Ideas for My Graduate Thesis Work
These are some ideas I've been throwing around for a while that I might choose to do my graduate research on. Many of them are just superficial ideas that may or may not have much depth to them. All of them are related to robotics and AI.
Modular Reconfigurable Robotics: This involves collections of robotic units that are all interconnected. With a collective effort, they can metamorph themselves into complicated and useful forms such as snakes, walking legs, chairs, velociraptors, etc.. The challenging part of this new field is how does the robot make decisions on how to move its parts around to achieve these new forms? Additionally, if some of these individual parts would break or go bad-- as they are guaranteed to do if you have units up into the thousands-- how do you deal with these dead limbs? Do you treat them like tumors and eject them from your body or do you just work around them?
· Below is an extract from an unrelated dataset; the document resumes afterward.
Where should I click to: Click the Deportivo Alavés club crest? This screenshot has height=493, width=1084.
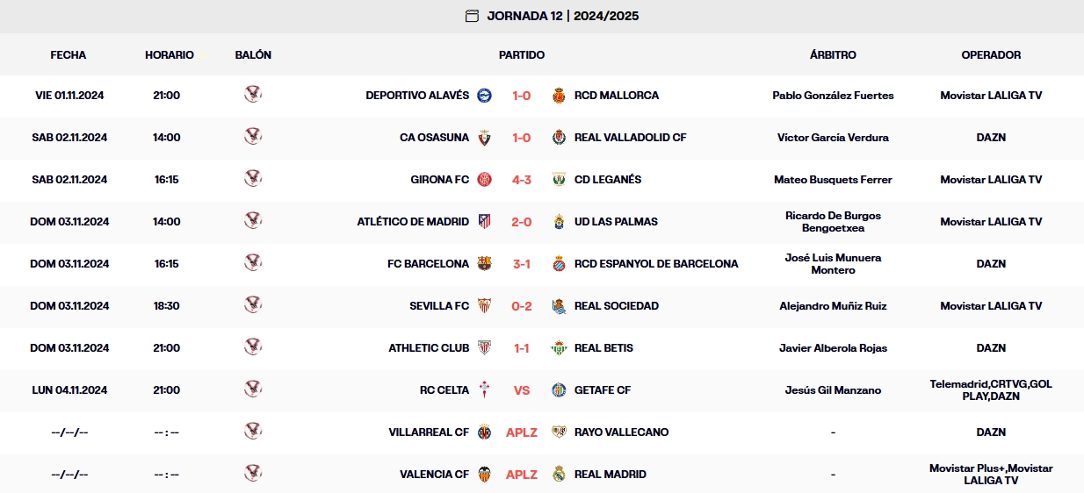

Robopsychology (or Robotic Psychological Disorders): First pioneered by a severe female scientist in one Isaac Asimov's famous science fiction novels, this field doesn't actually exist. Rather it's a hodgepodge of research of AI researchers and psychologists examining what exactly it is to be a thinking being. I would like to take it a step further by examining the AI systems in use today in academia and the real world and catalog all the various psychological disorders and insansities these systems have suffered and research their impact on people and other AI systems around them. I think it would be fascinating to contrast this with human and animal psychology theories and see what emerges. Currently most AI systems are delusional since their entire world view is represented internally and are incapable of comparing it with reality.
Robotic Sexuality: This idea popped into my head after I saw the
Tickle Salon. It's basically a robotic brush that massages your body autonomously. The map-making and kinematics of the project are very interesting, but the sexual undertones of the demonstration are unmistakable. It occurred to me that there's a whole field of knowledge to be had that's been relatively untouched for decades in AI and robotics research. Sexuality is a very broad and complicated term in and of itself with things like gender roles, gender identity, sexual orientation, fetishes, biology, and a whole mess of other things that I can't even begin to list. It would be fascinating to see how these things might be applied to disembodied or robotic entities. Of course, there's a reason a lot of this research hasn't been done before. Funding for research of sexual-related topics is scarce to come by and publishing papers on the topic could give you a reputation that you would prefer to live without.
Robotic Asteroid Mining: Something I've been peripherally
studying for a couple years now. The basic idea is that there are lots of valuable resources to be had in space such as metals or hydrocarbons. What makes them so valuable is that they are already in space instead of on the surface of the Earth. The cost of launching materials into space on rockets is enormous and the effort involved in procuring resources off-world may be worth it. The problem is in the risk, time, and cost of the operation. Believe it or not, it's far more cost effective to travel to an asteroid and bring resources back to the Earth over a period of 1-2 years, then it is to travel to the moon and bring resources back in 2 months. But it's still too high of cost in general. One of the possible options of making a feasible mission would be to send a robotic prospector and excavator. The cost-savings in not sending a human are several orders of magnitude, but they increase the overall risk of the mission. The key is how do you make an effective and reliable semi-autonomous robot (or robots) that will carry out the mission in an environment you have no control over and little initial knowledge. It's not as easy as it sounds. There's a whole slough issues such as dust in the gears from the asteroid, not falling off the asteroid in a microgravity environment, weathering the harsh change in temperatures as the sun comes over the horizon every 30 minutes (or 10 hours, depending on the body), and other numerous hazards that I won't go into.